No legislation of voting rightsThe debate on empowering the National Pension Service, the country’s largest equity investor, with more assertiveness in corporate governance is poised to resurface. Ruling Saenuri Party Representative Kim Jae-won and a group of legislators submitted a bill to revise the national pension law enhancing the state fund’s fiduciary duty as stockholder. The issue came under the spotlight after Kwak Seung-jun, chairman of the Presidential Council for Future and Vision, raised it in April last year. The debate was watered down by critics raising concerns over state interference in corporate governance.
But it may now come under serious legislative scrutiny considering Kim is a key aide of Park Geun-hye. The main opposition Democratic United Party has also been supporting the idea of enhancing voting rights of the pension fund. Among the top issues on the upcoming presidential campaign platform are economic equality and chaebol reform. Politicians believe oversight by the state fund will help accelerate reform in listed companies affiliated with chaebol groups.
But the bill should not be exploited as a campaign strategy as the law has significant implications in view of the fund’s significant stakes in major companies.
The fund manages savings the public pay every month in anticipation of their retirement and senior days. Its purpose should not be to reform chaebol or corporate governance. The first article of the related law stipulates that the National Pension Service should be committed to help stabilize public lives and welfare. If it invests with the purpose of reforming large companies, the fund’s profitability and security could be at risk.

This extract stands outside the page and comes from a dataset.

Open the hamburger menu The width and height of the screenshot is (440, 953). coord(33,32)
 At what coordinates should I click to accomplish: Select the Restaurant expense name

What is also worrisome is the problem of state interference. The government is the de facto owner of the shares. The pension fund owns the world’s fourth-largest equity assets with stakes in most major companies. If the state fund invests in order to exercise influence over a certain company, the private sector can be nationalized. Governance in chaebol leaves a lot to be desired. Abuse of power and lax oversight by the board needs to be monitored. But they should be approached through other systems and legal processes rather than the pension fund. If the pension fund’s voting rights still need to be strengthened, the ownership of the fund should first be revamped to quell any possibility of state interference.